BEGIN Dataset records

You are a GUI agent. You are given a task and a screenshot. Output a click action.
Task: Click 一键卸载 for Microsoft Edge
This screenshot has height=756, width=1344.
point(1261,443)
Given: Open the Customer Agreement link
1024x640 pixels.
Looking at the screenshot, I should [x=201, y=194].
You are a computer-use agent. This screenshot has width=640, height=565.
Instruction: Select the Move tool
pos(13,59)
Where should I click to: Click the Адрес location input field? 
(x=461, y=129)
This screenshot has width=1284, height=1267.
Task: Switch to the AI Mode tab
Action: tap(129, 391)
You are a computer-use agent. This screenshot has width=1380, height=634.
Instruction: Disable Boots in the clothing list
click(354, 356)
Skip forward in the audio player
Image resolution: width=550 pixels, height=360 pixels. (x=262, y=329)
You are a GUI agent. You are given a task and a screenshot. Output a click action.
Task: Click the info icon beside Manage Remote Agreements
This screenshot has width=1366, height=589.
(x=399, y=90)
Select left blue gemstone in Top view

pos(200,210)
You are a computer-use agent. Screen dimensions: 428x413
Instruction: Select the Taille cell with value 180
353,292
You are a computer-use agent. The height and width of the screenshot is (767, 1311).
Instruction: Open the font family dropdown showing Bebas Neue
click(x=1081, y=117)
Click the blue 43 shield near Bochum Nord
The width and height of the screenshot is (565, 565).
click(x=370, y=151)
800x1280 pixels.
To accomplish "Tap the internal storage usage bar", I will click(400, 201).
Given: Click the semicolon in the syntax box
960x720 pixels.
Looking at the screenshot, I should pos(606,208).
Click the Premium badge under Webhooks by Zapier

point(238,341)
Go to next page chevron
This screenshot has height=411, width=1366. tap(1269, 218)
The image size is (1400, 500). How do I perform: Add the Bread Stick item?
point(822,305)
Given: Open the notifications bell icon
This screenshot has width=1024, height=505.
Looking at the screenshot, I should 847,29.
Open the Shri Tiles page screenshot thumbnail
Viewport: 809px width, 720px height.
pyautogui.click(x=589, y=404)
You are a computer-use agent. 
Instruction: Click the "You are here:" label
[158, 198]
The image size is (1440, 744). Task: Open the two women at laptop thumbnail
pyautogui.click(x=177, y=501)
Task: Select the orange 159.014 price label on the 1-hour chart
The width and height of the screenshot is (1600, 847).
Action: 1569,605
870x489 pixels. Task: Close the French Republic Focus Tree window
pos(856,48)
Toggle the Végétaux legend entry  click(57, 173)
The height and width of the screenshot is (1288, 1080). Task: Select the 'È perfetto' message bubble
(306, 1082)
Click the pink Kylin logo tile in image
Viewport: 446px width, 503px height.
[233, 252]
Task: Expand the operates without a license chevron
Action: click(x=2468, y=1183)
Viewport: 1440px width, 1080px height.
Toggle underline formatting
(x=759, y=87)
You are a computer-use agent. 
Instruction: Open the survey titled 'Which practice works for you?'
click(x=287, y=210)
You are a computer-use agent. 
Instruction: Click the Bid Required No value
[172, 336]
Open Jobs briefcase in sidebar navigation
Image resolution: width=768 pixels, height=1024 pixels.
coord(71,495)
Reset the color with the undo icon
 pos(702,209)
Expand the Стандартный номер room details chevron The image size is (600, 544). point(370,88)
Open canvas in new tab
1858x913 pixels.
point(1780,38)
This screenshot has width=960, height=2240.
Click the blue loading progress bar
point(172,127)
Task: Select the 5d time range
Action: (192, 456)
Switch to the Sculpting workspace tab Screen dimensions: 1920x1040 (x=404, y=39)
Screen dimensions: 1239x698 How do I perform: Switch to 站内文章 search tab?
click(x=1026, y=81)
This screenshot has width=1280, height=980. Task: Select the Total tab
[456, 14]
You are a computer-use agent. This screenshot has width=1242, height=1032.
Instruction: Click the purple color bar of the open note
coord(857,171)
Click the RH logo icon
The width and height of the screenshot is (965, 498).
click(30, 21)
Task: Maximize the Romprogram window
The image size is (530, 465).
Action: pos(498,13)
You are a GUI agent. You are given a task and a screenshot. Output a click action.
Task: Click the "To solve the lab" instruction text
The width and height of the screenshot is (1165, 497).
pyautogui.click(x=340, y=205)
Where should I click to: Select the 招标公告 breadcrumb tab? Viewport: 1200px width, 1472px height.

END Dataset records

▶ _Directions for this task_
Your answer should be an exact transcription of the data above.

▶ _Result_
You are a GUI agent. You are given a task and a screenshot. Output a click action.
Task: Click 一键卸载 for Microsoft Edge
This screenshot has height=756, width=1344.
point(1261,443)
Given: Open the Customer Agreement link
1024x640 pixels.
Looking at the screenshot, I should [x=201, y=194].
You are a computer-use agent. This screenshot has width=640, height=565.
Instruction: Select the Move tool
pos(13,59)
Where should I click to: Click the Адрес location input field? 
(x=461, y=129)
This screenshot has width=1284, height=1267.
Task: Switch to the AI Mode tab
Action: tap(129, 391)
You are a computer-use agent. This screenshot has width=1380, height=634.
Instruction: Disable Boots in the clothing list
click(354, 356)
Skip forward in the audio player
Image resolution: width=550 pixels, height=360 pixels. (x=262, y=329)
You are a GUI agent. You are given a task and a screenshot. Output a click action.
Task: Click the info icon beside Manage Remote Agreements
This screenshot has width=1366, height=589.
(x=399, y=90)
Select left blue gemstone in Top view

pos(200,210)
You are a computer-use agent. Screen dimensions: 428x413
Instruction: Select the Taille cell with value 180
353,292
You are a computer-use agent. The height and width of the screenshot is (767, 1311).
Instruction: Open the font family dropdown showing Bebas Neue
click(x=1081, y=117)
Click the blue 43 shield near Bochum Nord
The width and height of the screenshot is (565, 565).
click(x=370, y=151)
800x1280 pixels.
To accomplish "Tap the internal storage usage bar", I will click(400, 201).
Given: Click the semicolon in the syntax box
960x720 pixels.
Looking at the screenshot, I should pos(606,208).
Click the Premium badge under Webhooks by Zapier

point(238,341)
Go to next page chevron
This screenshot has height=411, width=1366. tap(1269, 218)
The image size is (1400, 500). How do I perform: Add the Bread Stick item?
point(822,305)
Given: Open the notifications bell icon
This screenshot has width=1024, height=505.
Looking at the screenshot, I should 847,29.
Open the Shri Tiles page screenshot thumbnail
Viewport: 809px width, 720px height.
pyautogui.click(x=589, y=404)
You are a computer-use agent. 
Instruction: Click the "You are here:" label
[158, 198]
The image size is (1440, 744). Task: Open the two women at laptop thumbnail
pyautogui.click(x=177, y=501)
Task: Select the orange 159.014 price label on the 1-hour chart
The width and height of the screenshot is (1600, 847).
Action: 1569,605
870x489 pixels. Task: Close the French Republic Focus Tree window
pos(856,48)
Toggle the Végétaux legend entry  click(57, 173)
The height and width of the screenshot is (1288, 1080). Task: Select the 'È perfetto' message bubble
(306, 1082)
Click the pink Kylin logo tile in image
Viewport: 446px width, 503px height.
[233, 252]
Task: Expand the operates without a license chevron
Action: click(x=2468, y=1183)
Viewport: 1440px width, 1080px height.
Toggle underline formatting
(x=759, y=87)
You are a computer-use agent. 
Instruction: Open the survey titled 'Which practice works for you?'
click(x=287, y=210)
You are a computer-use agent. 
Instruction: Click the Bid Required No value
[172, 336]
Open Jobs briefcase in sidebar navigation
Image resolution: width=768 pixels, height=1024 pixels.
coord(71,495)
Reset the color with the undo icon
 pos(702,209)
Expand the Стандартный номер room details chevron The image size is (600, 544). point(370,88)
Open canvas in new tab
1858x913 pixels.
point(1780,38)
This screenshot has width=960, height=2240.
Click the blue loading progress bar
point(172,127)
Task: Select the 5d time range
Action: (192, 456)
Switch to the Sculpting workspace tab Screen dimensions: 1920x1040 (x=404, y=39)
Screen dimensions: 1239x698 How do I perform: Switch to 站内文章 search tab?
click(x=1026, y=81)
This screenshot has width=1280, height=980. Task: Select the Total tab
[456, 14]
You are a computer-use agent. This screenshot has width=1242, height=1032.
Instruction: Click the purple color bar of the open note
coord(857,171)
Click the RH logo icon
The width and height of the screenshot is (965, 498).
click(30, 21)
Task: Maximize the Romprogram window
The image size is (530, 465).
Action: pos(498,13)
You are a GUI agent. You are given a task and a screenshot. Output a click action.
Task: Click the "To solve the lab" instruction text
The width and height of the screenshot is (1165, 497).
pyautogui.click(x=340, y=205)
Where should I click to: Select the 招标公告 breadcrumb tab? Viewport: 1200px width, 1472px height.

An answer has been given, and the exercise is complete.